Introduction

The Non-Constructible Change problem looks like a search problem at first, but the intended solution is greedy. The trick is not to test every sum. Instead, you keep track of the largest amount of change you can already build without gaps and ask whether the next coin extends that range.

Start with the right invariant

After sorting the coins, imagine you have processed some prefix of them. Suppose you can build every value from 1 up to current_change. That means there are no gaps in that interval.

Now consider the next coin:

• if the coin value is at most current_change + 1, you can extend the reachable interval
• if the coin value is larger than current_change + 1, then current_change + 1 is impossible to build

That second bullet is the whole greedy insight.
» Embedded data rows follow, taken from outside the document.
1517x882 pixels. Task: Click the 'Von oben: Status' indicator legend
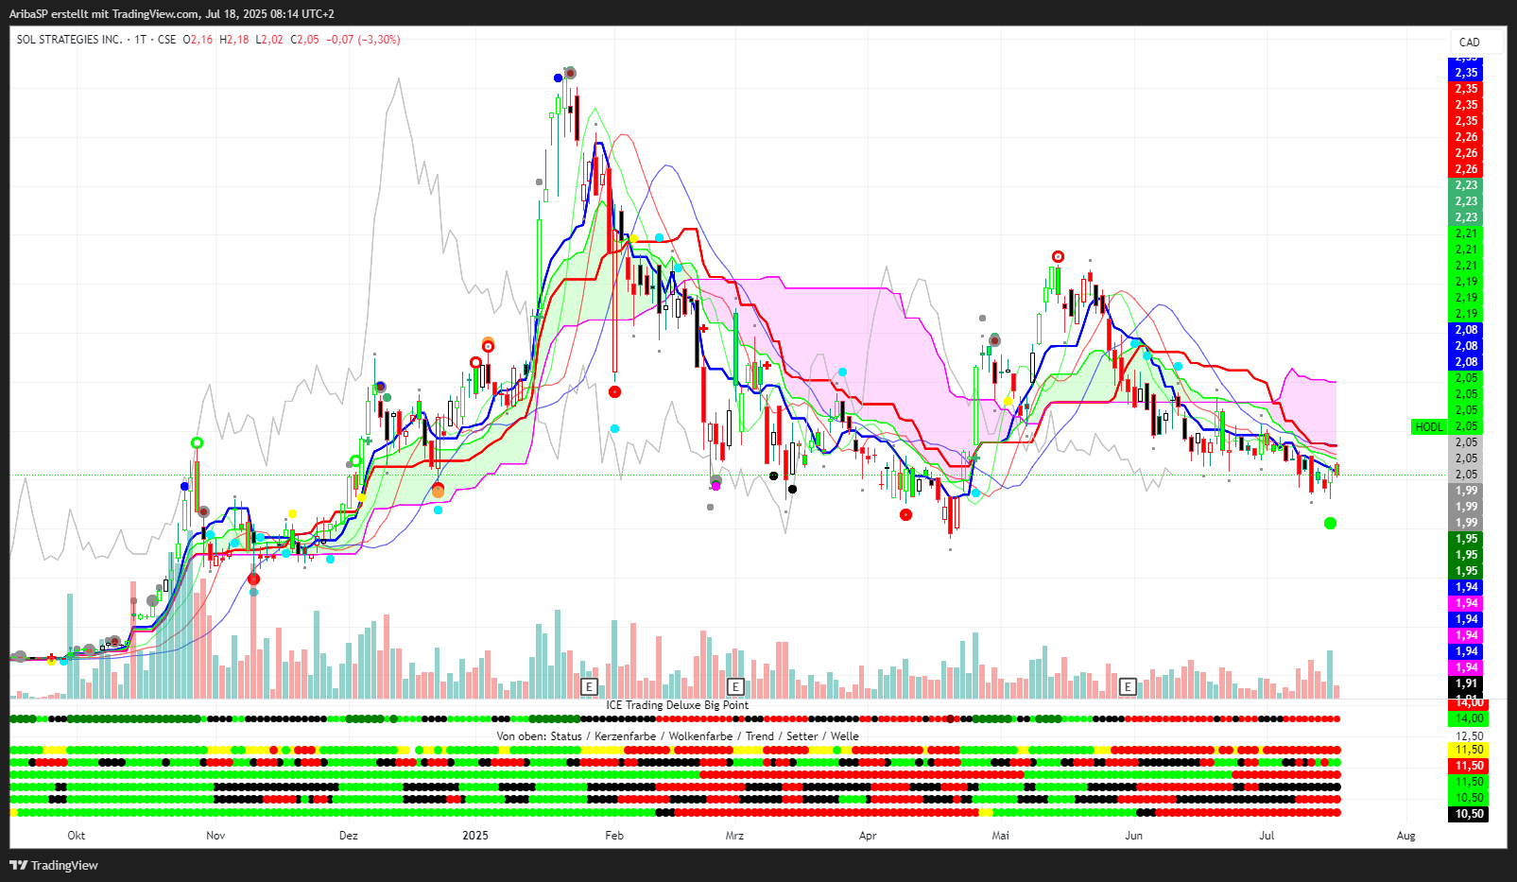tap(677, 736)
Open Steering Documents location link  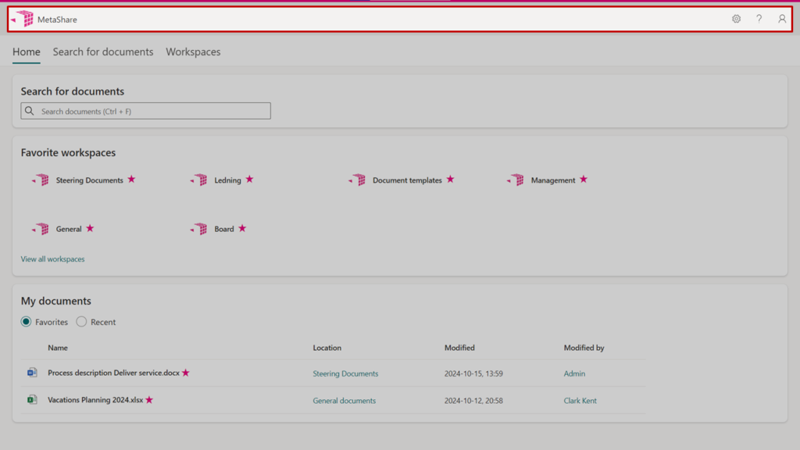[345, 373]
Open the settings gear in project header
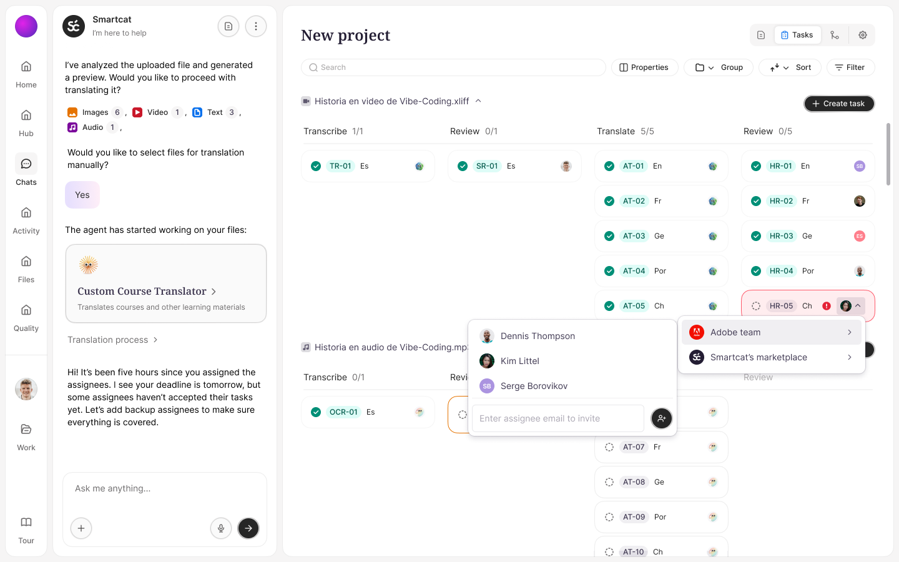This screenshot has width=899, height=562. 863,35
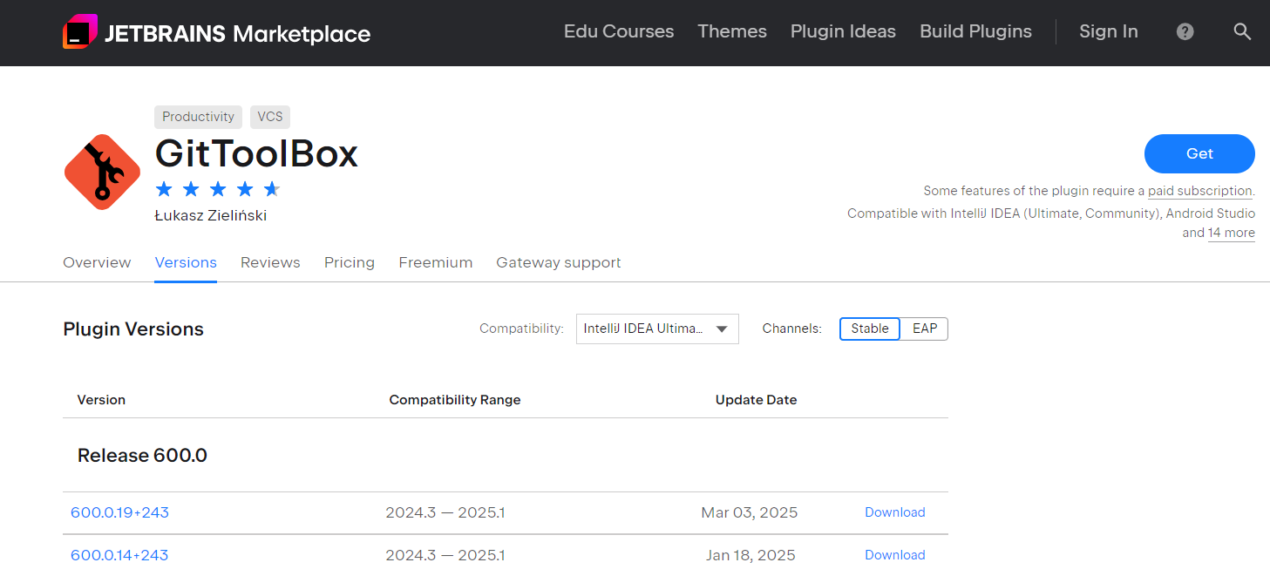Open the Reviews tab
Viewport: 1270px width, 576px height.
(x=270, y=262)
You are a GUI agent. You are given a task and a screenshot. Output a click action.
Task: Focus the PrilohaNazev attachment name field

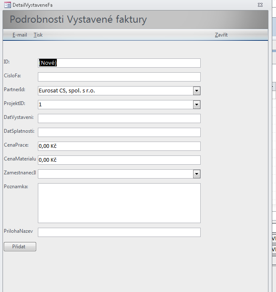[119, 232]
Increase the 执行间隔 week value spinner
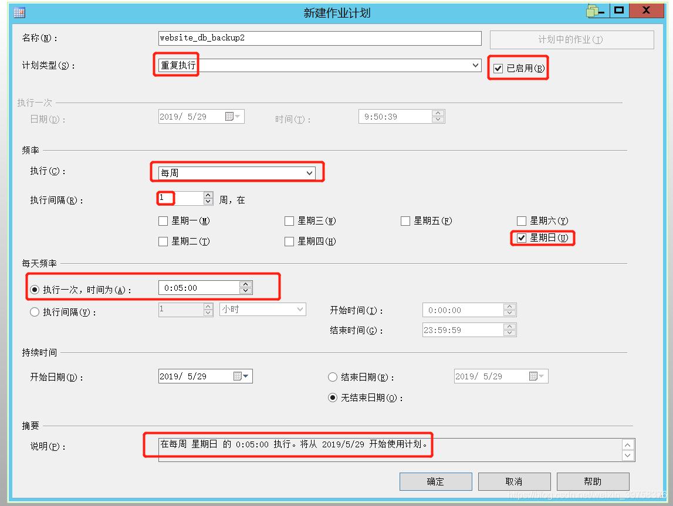 tap(207, 195)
If every processed coin only got you to current_change, and the next unused coin is too large to fill the next missing amount, nothing later can fix that gap because the remaining coins are even larger.

Why the greedy step is correct

Suppose you can construct every amount through 6, and the next sorted coin is 3. Then you can now construct every amount through 9:

• existing range: 1 through 6
• add the new coin to that range: 4 through 9

Together, those intervals cover 1 through 9 with no gap.

Now suppose instead the next coin is 8. You still cannot make 7. The new coin is too large, and all later coins are at least 8, so the missing amount stays missing forever. That means the answer is exactly 7.

This is why sorting matters. Without sorted order, you cannot safely reason that later coins will only be bigger.

Write the algorithm directly from the invariant

Once the invariant is clear, the code is short:

1def non_constructible_change(coins):
2    current_change = 0
3
4    for coin in sorted(coins):
5        if coin > current_change + 1:
6            return current_change + 1
7        current_change += coin
8
9    return current_change + 1
10
11
12print(non_constructible_change([5, 7, 1, 1, 2, 3, 22]))

If you run that example, the result is 20.

The time complexity is O(n log n) because of sorting. The loop itself is linear. Extra space is O(1) if the sort is in place, or O(n) if your language creates a new sorted copy.

Walk through a concrete example

Take the coins [1, 1, 3, 4].

1. Start with current_change = 0.
2. Read coin 1. Because 1 is not greater than 1, extend the reachable range to 1.
3. Read coin 1. Because 1 is not greater than 2, extend the range to 2.
4. Read coin 3. Because 3 is not greater than 3, extend the range to 5.
5. Read coin 4. Because 4 is not greater than 6, extend the range to 9.

You finished the list, so the smallest missing amount is 10.

Notice what the algorithm never does: it never enumerates all subsets, stores all achievable sums, or tries dynamic programming. Those approaches work, but they solve a more expensive problem than this prompt actually asks.

How to recognize this pattern in interviews

The reason many people get stuck is that the prompt sounds combinatorial. That usually triggers brute force or subset-sum thinking. A better question is this: what is the smallest amount I cannot cover yet, and what does the next smallest coin do to that boundary?

Once you phrase it that way, the invariant becomes natural:

• reachable amounts are continuous from 1 through current_change
• the next coin either preserves continuity or reveals the first gap

That is often how greedy proofs are found. You stop thinking about all solutions and instead track the boundary of what is already guaranteed.

Common Pitfalls

The biggest mistake is forgetting to sort first. Without sorted coins, the greedy argument breaks.

Another common error is using >= instead of >. If the next coin equals current_change + 1, that is good news, not failure, because it exactly fills the next missing value.

Some solutions also start from 1 instead of 0 for current_change. That shifts the invariant and creates off-by-one bugs.

Finally, avoid overcomplicating the problem with subset generation or dynamic programming unless the prompt has extra constraints that change the goal.

Summary

• Sort the coins and track the highest continuous amount you can already build.
• If the next coin is greater than current_change + 1, that next amount is the answer.
• If the next coin is small enough, extend the reachable range by adding it.
• The algorithm is greedy, correct, and runs in O(n log n) time.
• The key interview skill is spotting the invariant instead of exploring all combinations.